# DIGI405 Lab 4.2: spaCy Matcher for Parts of Speech and Dependency Matching

In [None]:
import spacy
from spacy import displacy
from spacy.matcher import Matcher, DependencyMatcher
from IPython.display import display, HTML

In [None]:
nlp = spacy.load("en_core_web_sm", disable=["ner", "textcat", "lemmatizer"])

### spaCy Matcher

We are going to start by using part of speech tags for corpus analysis. For this, we'll use the [spaCy Matcher](https://spacy.io/api/matcher). This can be very useful for finding simple patterns. Below, we'll try to match all numbers with a percentage symbol.

In [None]:
text_list1 = [
    "The onshore processing sector makes the largest contribution to employment with about 65% of total employment related to tuna fisheries coming from this sector.",
    "Dr Norman says a 3% levy on income above $70,00 and a business tax rate of 30% for five-and-a-half years could have already raised nearly one-fifth of the total cost of the rebuild of $5.5 billion",
    "The proportion of people agreeing that climate change is a serious issue fell to 36%, from almost 43% last year."
]

In [None]:
docs1 = list(nlp.pipe(text_list1))

In [None]:
matcher1 = Matcher(nlp.vocab)

# match a number followed by a %
pattern1 = [{"POS": "NUM"}, {"ORTH": "%"}]
matcher1.add("symbol", [pattern1])

In [None]:
for idx, doc in enumerate(docs1):
    matches = matcher1(doc)

    # print the results
    print("=== Doc {} ===".format(idx))
    print("Number of matches: ", len(matches))
    if matches:
        print("Matches:", set([doc[start:end].text for match_id, start, end in matches]))
    print('\n')

### Matching Parts of Speech

Say we want to find every VERB that is related to a query word in a list of texts. We can try to use the Matcher for this.

In [1]:
nlp = spacy.load("en_core_web_sm")

NameError: name 'spacy' is not defined

In [None]:
# Run through the notebook using the query word 'economists' as shown below before experimenting with your own query
query_word = "economists"

In [None]:
# example news texts
text_list2 = [
    "New Zealand's Sydney correspondent says some economists are now wondering whether reform is possible in the current climate",
    "The anticipated recession and is growing faster than economists expected, inflation hit 40-year highs in 2022",
    "Economists are warning of increased risk of a 'hard landing' - the RBNZ tightening of monetary conditions bringing the economy to a screeching halt",
    "An economist is calling for a new law requiring the next government to keep track of what economists are studying, in case any of it turns out to be useful."
]

In [None]:
docs2 = list(nlp.pipe(text_list2))

In [None]:
# create a matcher using the vocab from spaCy's language model
matcher2 = Matcher(nlp.vocab)

# match a verb following the word query_word
pattern2 = [{"LOWER": query_word}, {"POS": "VERB"}]
matcher2.add("economist", [pattern2])

pattern3 = [{"LOWER": query_word}, {"POS": "AUX"}, {"POS": "VERB"}]
matcher2.add("economist", [pattern3])

In [None]:
for idx, doc in enumerate(docs2):
    matches = matcher2(doc)

    # print the results
    print("=== Doc {} ===".format(idx))
    print("Number of matches: ", len(matches))
    if matches:
        print("Matches:", set([doc[start:end].text for match_id, start, end in matches]))
    print('\n')

### Dependency matching

Our basic matcher above initially found one instance of the query word 'economists' and a related verb. This was because it matched only the string directly following the word 'economists'.

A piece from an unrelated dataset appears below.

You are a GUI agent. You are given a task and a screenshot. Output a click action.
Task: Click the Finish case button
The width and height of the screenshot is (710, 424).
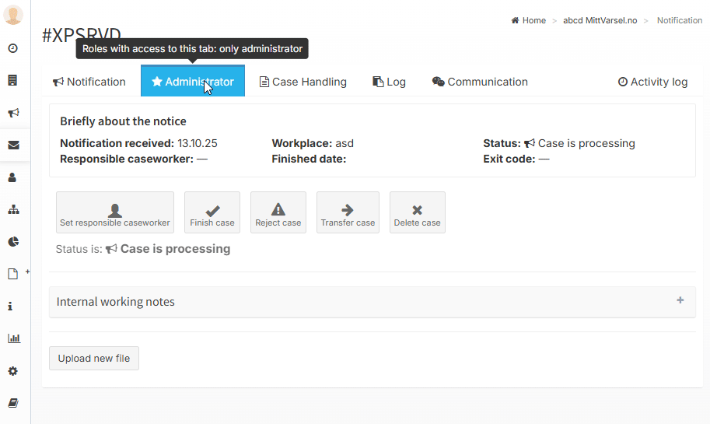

You can uncomment the lines for pattern3, and see how this matches 'economist' + auxiliary verb ('are' in this case) + verb.

This is nice but, as you can see, it doesn't capture our first example: "some economists are now wondering whether...". The problem here is that there are many ways sentences can be put together, and it is possible for the position of the verb to vary a lot. We will have a hard time predicting all these possible variants.

Instead, we can use a more powerful approach, building on the grammatical dependencies that spaCy can extract. We will also try to match 'economist' singular and 'economists' plural.

### Visualisation of grammatical dependencies

displaCy provides a visualiser for dependencies, allowing you to see the grammatical structure of a sentence.

In [None]:
# display an example - paste in your own text below.
text_to_parse = nlp(
    "New Zealand's Sydney correspondent says some economists are now wondering whether reform is possible in the current climate"
)

html = displacy.render(text_to_parse, options={"fine_grained": True}, jupyter = False)
display(HTML(html))

spaCy's [dependency matcher documentation](https://spacy.io/usage/rule-based-matching#dependencymatcher) explains how to match on a specific a relation within the dependency structure. 

In the example above, the word 'economists' is a dependant of the verb 'wondering'. We can see this because displaCy draws the arrow from 'wondering' to 'economists'.

To match this pattern, we start by creating a pattern for the word 'economists' (lowercased, so it will also match if the first letter is a capital E).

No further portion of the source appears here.